It's all like JavaScript modules.
DAVE:
But in the template itself...
EVAN:
Oh, I see.
DAVE:
I can use components but I don't declare that I'm using them anywhere, right?
EVAN:
You do. So, in Vue when you register any type of asset, say a component or a custom directive or a transition effect, these are all considered assets. So you can either register them globally using a global Vue method but that's only for quick and dirty small projects. So, in large projects you will have to pass them into a specific component as its private assets. So, if you look at the example, like when you declare a component you can have an option called component and that's where you basically declare what other components should be available to this component.
DAVE:
Cool, I see now.
EVAN:
Right. So, you...
DAVE:
So, that's like Angular 2 style, right?
EVAN:
Yeah, except Vue doesn't really force you to use dependency injection.
DAVE:
Oh, right, right. Cool, so what kind of benchmarking have you done to compare performance of Vue to other frameworks, or have you?
EVAN:
Yes. So, it's actually pretty interesting because in the early days of Vue there was this TodoMVC benchmark floating around that was originally written by someone at Apple working on WebKit. So, it was on GitHub. It wasn't really published anywhere. I just happened to stumble to it. And it was testing the same TodoMVC application using most of the mainstream frameworks. I think it got popularized even more later by the author of Ohm. David Nolan, he had a post on how he built Ohm on top of React and had better performance in that benchmark.

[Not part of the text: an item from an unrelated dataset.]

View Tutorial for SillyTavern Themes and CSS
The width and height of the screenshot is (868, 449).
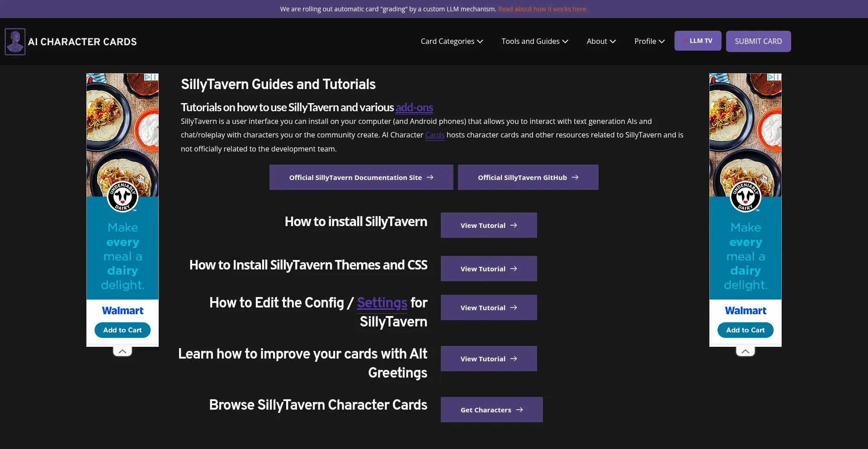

So, I was really curious. I ran a benchmark and it turns out, Vue is really fast. It's the fastest of them all. And for some reason, it was actually the benchmark itself was more or less flawed because it was synchronously adding, toggling, and deleting a hundred items one by one. And Vue leverages asynchronous updates. So, say when you are manipulating the same array, you're pushing an item in a loop, you push 100 items, Vue actually only performs one update. Because whenever you trigger some data change in an event loop, Vue won't instantly update the DOM. Vue will buffer all these data changes until the next tick before actually performing any DOM updates. So, this avoids doing unnecessary work when you are, say, mutating the same array a hundred times in the same event loop because there's just no point in doing that. And because of that specific benchmark, Vue just is significantly faster in the benchmark. So, I posted it all on the original Vue website and it basically got a bit controversial. Because other framework authors...
DAVE:
[Chuckles] I know how you feel. [Laughs]
EVAN:
Right. So, the Ember guys were actually pretty angry. Stefan, I'm definitely not trying to badmouth anyone. It was just an interesting conversation where Stefan was looking at my benchmark and saying, “This is not idiomatic Ember code. If you want to get the real number, you should do this and that.” I was like, “Okay. But why don't I have to do that in Vue to get these numbers?” So, basically it went back and forth. And in the end we more or less agree that the benchmark itself wasn't a perfect reflection of real-world performance. So, I eventually took it down. But interesting enough, later on Elm actually used that benchmark to showcase its performance. That benchmark even got included in a talk by the author of Clojure, in one of his talks. So, whenever I see that benchmark referenced elsewhere I always kind of feel like, a bit guilty because I sort of contributed to this thing. I want to explain that this benchmark is not a perfect, basically all micro-benchmarks are somewhat misleading.
DAVE:
Of course, yeah.
EVAN:
And so, another benchmark I did was one of the js-repaint-perfs, when Ember team announced their 2.0 rewrite of the Glimmer engine. So, they released this thing called dbmonster where it's like re-rendering a page...
DAVE:
Yeah.
EVAN:
Of like...
DAVE:
From Ryan Florence's talk, right?
EVAN:
Right. So, that sparked a lot of people doing the same benchmark using their own frameworks. So, Vue has that, too. In case you are interested, there is a project called js-repaint-perfs on GitHub. You can search about that. And yeah, Vue is doing pretty well. Actually Vue renders the thing faster than React. And that's for the case when we are replacing the whole data with brand new data. So, like you have an array of 500 items. Actually, a hundred items with more nested items, right? So, every single re-render, Vue has to reconvert all those objects to become reactive and Vue is still showing faster numbers than React. And Vue actually prefers mutation than full replacement. So, if you optimize even further and just do in-place mutation instead of full replacement, Vue's number just goes off the roof. It's like 80 frames per second or something. So yeah, again these are benchmarks so I want to emphasize every benchmark is more or less only testing one specific situation. So, I sort of came to the conclusion that when you're evaluating the performance of a front-end framework, you have to consider all different scenarios. There is the initial render performance. There is the hot update but only changing a small part of your state. And there's the full replacement, like you're just completely shoving a new state tree into your app. So, these are all three very different scenarios. So, Vue is relatively slower at the startup, like when comparing to React. However, it's significantly more efficient for small updates and is comparatively peformant when you are doing full-state replacement.
DAVE:
Super interesting.
CHUCK:
Yeah. Alright then, before we get to the picks I just want to acknowledge our silver sponsors.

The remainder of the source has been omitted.